Snap a photo of your CDC card or valid documentation as a backup, just don’t assume it will be good enough to get you onboard a cruise ship or off it in some countries.

If your country uses digital proof or vaccine passports, the cruise lines want that

If you live in a country where digital vaccine documentation is standardized by the government and required where you live, it will also be acceptable by the cruise lines.

2. Where You'll Need to Show Proof of Vaccination

At the ticket counter or departure gate if your flight is international

If you are flying domestically to your departure, you probably won’t be asked for proof of vaccination. But if you fly internationally, the airlines will require you to show whatever the destination country requires before you can board your flight -- in most cases this is verified at check-in, or at the departure gate if you're connecting onward. So, if you are flying to Barbados, for example, the airline at your departure airport will require proof of vaccine and required test result before you board.


The cruise line health team will review your vaccine document, test status, and health questionnaire before allowing you to proceed with embarkation. Have your documents ready and in-hand with your passport or ID.

Disembarkation in some ports

There may be countries that require all passengers to show their vaccine documentation as they enter the cruise terminal. Your cruise line will let you know when this is necessary.

Possibly in some businesses or attractions in ports

Some countries, states and provinces have rules that require people going into museums or eating inside restaurants to be vaccinated. Carry your card or documents safely with you in port in case need to flash businesses and attractions some vaccine love, as they have no way to know that you arrived for the day onboard fully vaccinated cruise ship.

On arrival in your home country

If your cruise departs from outside the United States (or if you are an international citizen travelling to the U.S. for a cruise), be prepared to show your vaccination documentation to border officials upon returning home. Doing so is still the only way to bypass quarantine rules in many countries.

3. How to Protect Your Documents

To laminate or not to laminate

This has been a hot topic since the first card was handed over in the beginning of the vaccination process. Lamination seems logical for protection purposes but makes adding subsequent shots to the same card a challenge.
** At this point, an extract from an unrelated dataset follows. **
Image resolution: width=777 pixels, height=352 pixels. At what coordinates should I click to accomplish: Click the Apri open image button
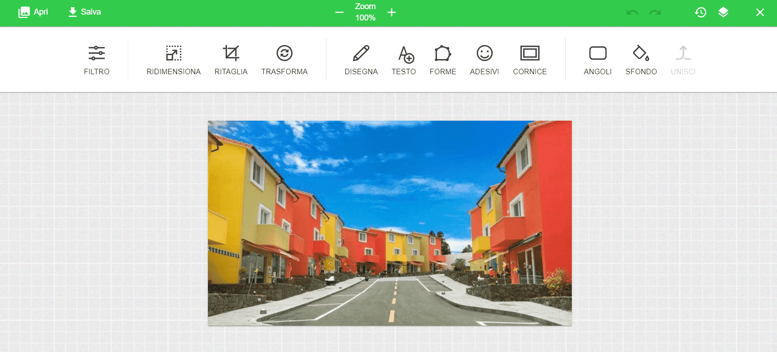click(x=33, y=12)
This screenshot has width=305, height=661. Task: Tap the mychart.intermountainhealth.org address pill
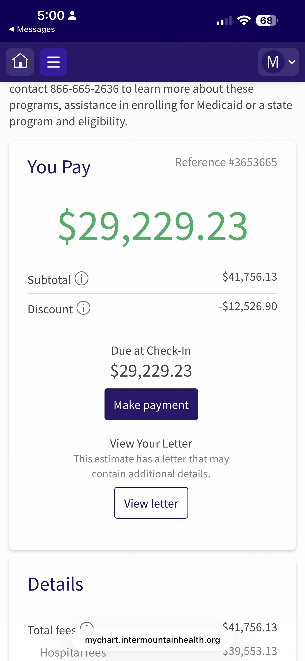[152, 640]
Cruise Critic members report successfully having second and booster shots recorded on top of the lamination using a Sharpie marker, but why run the risk of that rubbing off with all those handoffs?

Sleeves and holders

An inexpensive method of protection that preserves the integrity of the paper card for future jabs is a 4" x 3" clear plastic pouch-- like a name badge holder at a convention. These are easy to find at office supply stores or online. Some even come with a lanyard. And think how much easier that little sleeve is to sanitize if someone else must handle your card.

The same principle can be used if your documentation is a full-size sheet of paper. Another option for docs of all sizes for those who keep their travel itineraries and docs in a folder is to buy adhesive index card holders. Stick these to the inside of the folder and you'll never worry about where your card is.

And as we mentioned, the market has exploded with a variety of combo passport and vaccine card holders if that sort of thing floats your boat. Because we are already pretty good at keeping up with our passports when we cruise, the idea of keeping your vax card and passport together for safekeeping is a valid one, even if all you do is use a paperclip.

Copy, copy, copy

As with almost any important document you need for travel, it is a good idea to have copies and/or photos of your vaccine proof, just in case the worst happens, and your card is destroyed or lost during your cruise.

Don’t share those photos

Perhaps the most important tip for safekeeping your information, besides keeping it in your possession, is to keep the photos to yourself. It sounds fun to snap a selfie with your prized vax card as you board your first cruise in more than a year, but the consensus is that because it contains valuable information that could be the missing piece of the puzzle an identity thief needs to create a fake you, it's best to leave the card out of the photo.